Leah is an assistant professor of English at the University of Indianapolis, where she teaches literature and composition courses. Her research primarily focuses on issues related to ethnic identity, multiculturalism, and authorship in contemporary ethnic American literature.

Her writing has appeared in publications such as College Literature, South Atlantic Review, CLA Journal, and books including the forthcoming Growing Up Asian American in Young Adult Fiction.

She’s currently writing Necessary Fictions: Authorship and Transethnic Identities in Contemporary American Narratives, a book examining belonging, identity, and acts of authorship in post 1989 ethnic American novels that utilize metafiction, or fiction that calls attention to itself as well as its own formal conventions.

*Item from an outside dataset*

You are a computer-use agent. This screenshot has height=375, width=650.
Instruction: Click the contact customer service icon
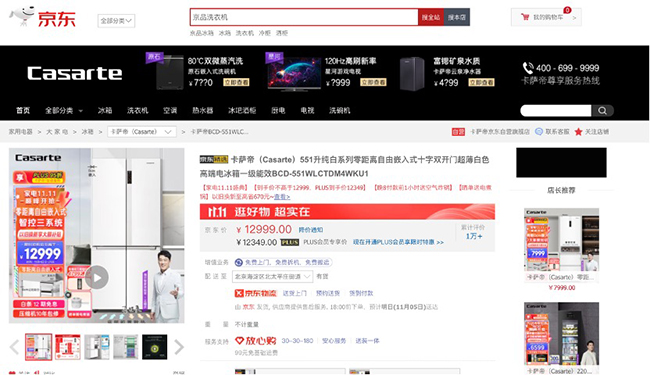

She earned a PhD in American literature from the University of North Carolina in Greensboro, and an MA in English from Old Dominion University.

We chatted about

  • How authors are using metafiction to explore ethnic identity and citizenship (02:25)
  • Authors and activists who have inspired Leah’s work (05:10)
  • The power of comics to represent complex power dynamics and incite social justice activism (07:45)
  • Teaching as a form of activism (10:50)
  • Imagining otherwise (14:05)

Takeaways

What draws creatives to the metafiction genre

Metafiction, in pulling readers out of the text, forces us to face ourselves….We’re attached to an ironic sensibility nowadays, and so metafiction becomes a way that we get the audience, and we’re all in on the joke.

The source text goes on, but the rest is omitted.